Leveraging the Chowberry technology, vulnerable individuals will be mapped to discount affordable nutritious food at risk of waste from vegetable gardens such as “Chef Gardens” (TBC) delivered as DIY Meal kits with matching nutritional information and preparation instructions activated by scanning the QR code on Lifebox using the Chowberry smartphone app. This will foster healthy and sustainable diets while educating beneficiaries on nutritional values and its connection to health outcomes.

By using the Chowberry app technology to CREATE a “LifeBox” by way of selecting from an array of listed fresh foods tagged with its nutritional and health benefits, beneficiaries are instinctively and subconsciously making healthy eating choices through our innovative active participatory learning approach.

In addition, the program mobilizes action by building awareness among school age students via a bespoke STEM curriculum showing the interconnected problems of food waste, nutrition and environment and challenge students to develop solutions that address these cross-cutting issues to be used as input in the LifeBox program.

A practical way is to arm the students with technology for gathering data on vulnerable households and fresh food markets or create tools like a recipe builders using STEM skills.

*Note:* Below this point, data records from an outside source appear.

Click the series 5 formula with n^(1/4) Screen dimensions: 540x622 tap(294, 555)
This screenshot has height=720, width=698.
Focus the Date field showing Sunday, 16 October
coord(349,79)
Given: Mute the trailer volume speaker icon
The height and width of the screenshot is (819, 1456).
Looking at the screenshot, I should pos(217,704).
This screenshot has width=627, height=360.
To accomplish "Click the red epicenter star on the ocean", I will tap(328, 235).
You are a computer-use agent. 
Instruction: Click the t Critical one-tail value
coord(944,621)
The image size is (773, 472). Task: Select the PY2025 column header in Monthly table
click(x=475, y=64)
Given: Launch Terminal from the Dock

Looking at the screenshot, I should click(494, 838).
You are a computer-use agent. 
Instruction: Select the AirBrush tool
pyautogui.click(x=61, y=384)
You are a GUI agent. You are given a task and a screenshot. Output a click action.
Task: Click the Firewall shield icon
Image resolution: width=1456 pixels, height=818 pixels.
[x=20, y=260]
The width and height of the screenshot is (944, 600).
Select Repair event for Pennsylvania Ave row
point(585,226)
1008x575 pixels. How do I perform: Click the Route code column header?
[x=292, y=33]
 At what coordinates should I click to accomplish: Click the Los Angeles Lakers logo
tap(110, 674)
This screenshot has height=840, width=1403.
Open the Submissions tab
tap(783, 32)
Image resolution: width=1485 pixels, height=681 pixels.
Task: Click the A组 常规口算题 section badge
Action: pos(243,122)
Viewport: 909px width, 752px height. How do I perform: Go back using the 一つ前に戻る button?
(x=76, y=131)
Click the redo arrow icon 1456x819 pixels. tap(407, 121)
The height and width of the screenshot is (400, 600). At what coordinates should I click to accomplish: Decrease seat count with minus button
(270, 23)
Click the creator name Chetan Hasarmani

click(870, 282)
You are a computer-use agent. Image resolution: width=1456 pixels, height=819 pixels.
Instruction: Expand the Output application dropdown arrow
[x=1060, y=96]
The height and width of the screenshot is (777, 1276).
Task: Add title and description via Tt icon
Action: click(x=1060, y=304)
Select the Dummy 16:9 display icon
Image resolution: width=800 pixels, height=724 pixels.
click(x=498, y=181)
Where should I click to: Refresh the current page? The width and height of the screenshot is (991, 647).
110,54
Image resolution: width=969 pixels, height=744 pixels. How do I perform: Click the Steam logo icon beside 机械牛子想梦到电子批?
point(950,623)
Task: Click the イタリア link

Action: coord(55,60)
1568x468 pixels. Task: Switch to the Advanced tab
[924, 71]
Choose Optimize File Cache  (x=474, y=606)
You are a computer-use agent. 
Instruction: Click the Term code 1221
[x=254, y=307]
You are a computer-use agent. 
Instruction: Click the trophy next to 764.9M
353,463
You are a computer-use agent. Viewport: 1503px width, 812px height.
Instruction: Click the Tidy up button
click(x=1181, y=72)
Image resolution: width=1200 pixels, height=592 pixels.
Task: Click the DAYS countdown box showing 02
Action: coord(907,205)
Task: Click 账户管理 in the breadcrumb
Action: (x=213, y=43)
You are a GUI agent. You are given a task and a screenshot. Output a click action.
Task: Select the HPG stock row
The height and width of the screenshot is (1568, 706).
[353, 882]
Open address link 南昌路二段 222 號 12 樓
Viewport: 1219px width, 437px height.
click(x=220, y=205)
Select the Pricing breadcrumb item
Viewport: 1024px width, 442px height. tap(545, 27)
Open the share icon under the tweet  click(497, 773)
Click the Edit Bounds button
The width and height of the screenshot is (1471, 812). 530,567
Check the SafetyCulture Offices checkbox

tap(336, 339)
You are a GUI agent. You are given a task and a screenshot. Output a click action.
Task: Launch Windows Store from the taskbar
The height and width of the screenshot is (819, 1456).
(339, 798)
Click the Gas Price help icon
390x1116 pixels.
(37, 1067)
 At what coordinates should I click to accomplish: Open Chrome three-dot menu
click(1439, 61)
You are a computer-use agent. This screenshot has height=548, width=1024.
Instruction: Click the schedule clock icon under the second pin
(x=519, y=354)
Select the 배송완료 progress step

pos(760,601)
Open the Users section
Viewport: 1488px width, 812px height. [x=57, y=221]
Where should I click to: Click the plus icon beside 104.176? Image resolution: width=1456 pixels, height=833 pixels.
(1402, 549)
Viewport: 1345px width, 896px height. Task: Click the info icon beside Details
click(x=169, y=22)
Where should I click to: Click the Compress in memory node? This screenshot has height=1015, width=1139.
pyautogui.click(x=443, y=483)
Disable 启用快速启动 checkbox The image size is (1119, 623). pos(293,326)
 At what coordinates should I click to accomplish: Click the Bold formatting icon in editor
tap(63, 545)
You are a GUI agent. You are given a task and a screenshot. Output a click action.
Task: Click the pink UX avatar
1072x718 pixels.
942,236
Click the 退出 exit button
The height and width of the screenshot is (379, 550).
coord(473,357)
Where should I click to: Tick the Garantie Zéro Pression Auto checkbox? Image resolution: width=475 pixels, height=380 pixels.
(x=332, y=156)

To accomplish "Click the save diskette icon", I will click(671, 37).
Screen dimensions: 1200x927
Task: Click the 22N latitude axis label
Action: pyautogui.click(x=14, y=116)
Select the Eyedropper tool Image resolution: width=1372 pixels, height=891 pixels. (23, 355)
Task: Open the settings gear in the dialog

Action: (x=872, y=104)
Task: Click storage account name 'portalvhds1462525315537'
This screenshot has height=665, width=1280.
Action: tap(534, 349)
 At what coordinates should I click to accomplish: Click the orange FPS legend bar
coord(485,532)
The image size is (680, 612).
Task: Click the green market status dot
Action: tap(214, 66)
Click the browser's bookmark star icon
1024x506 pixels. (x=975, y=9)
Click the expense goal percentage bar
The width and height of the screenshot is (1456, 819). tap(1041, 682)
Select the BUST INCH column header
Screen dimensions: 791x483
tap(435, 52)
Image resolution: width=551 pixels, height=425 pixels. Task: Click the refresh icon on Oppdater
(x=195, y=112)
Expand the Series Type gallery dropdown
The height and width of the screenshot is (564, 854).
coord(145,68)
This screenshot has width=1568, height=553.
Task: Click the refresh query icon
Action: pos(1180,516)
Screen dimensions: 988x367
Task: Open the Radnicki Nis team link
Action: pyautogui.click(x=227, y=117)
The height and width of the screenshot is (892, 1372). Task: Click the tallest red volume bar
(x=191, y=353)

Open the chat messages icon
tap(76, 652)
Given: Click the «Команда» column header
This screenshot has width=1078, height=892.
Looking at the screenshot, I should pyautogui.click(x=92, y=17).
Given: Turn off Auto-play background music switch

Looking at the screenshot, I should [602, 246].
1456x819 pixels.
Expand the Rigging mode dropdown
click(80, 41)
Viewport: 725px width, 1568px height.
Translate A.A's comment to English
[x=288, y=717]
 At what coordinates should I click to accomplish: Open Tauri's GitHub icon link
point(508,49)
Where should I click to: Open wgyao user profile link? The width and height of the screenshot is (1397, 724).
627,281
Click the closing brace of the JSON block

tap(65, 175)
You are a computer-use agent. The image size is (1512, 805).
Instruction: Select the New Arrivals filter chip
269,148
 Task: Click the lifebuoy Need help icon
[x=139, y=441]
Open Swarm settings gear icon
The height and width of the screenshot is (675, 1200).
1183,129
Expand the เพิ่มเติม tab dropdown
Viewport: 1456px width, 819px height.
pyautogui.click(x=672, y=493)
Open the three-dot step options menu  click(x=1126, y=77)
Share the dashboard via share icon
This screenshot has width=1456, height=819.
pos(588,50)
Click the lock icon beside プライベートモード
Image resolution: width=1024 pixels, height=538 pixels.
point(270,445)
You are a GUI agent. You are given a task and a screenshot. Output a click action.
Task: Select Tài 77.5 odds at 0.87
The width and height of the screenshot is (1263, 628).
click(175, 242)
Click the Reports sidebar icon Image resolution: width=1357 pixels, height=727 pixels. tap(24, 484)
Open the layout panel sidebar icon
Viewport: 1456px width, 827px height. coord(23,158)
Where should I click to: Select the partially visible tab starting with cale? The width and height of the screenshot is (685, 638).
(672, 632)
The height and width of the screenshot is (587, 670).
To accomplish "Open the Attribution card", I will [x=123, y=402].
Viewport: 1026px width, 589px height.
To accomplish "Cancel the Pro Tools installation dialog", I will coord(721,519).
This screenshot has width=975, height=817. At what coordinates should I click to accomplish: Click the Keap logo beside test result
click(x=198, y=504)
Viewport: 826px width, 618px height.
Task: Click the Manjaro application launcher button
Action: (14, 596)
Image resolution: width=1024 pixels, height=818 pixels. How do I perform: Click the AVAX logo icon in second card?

Students will participate in a virtual co-creation scheme to create a “Nutrition Color Code” made of colors and symbols designed to be pasted on the LifeBox packages as they volunteer by helping package the boxes for delivery to vulnerable households, as a result, students learn more about nutrition, health and food in a real participatory way.

The target audience for the education and mobilization component is secondary school students (grades 6-12) in both formal (school classroom) and informal (after-school) learning environments. A second phase through a collaboration with our partners JASON.org can reach seven current and highly active partner school districts making the program accessible to over 327,000 youth in our target age range. Target communities are a mix of urban, suburban, and rural, and represent predominantly non-white (84%) and economically disadvantaged (63%) demographics.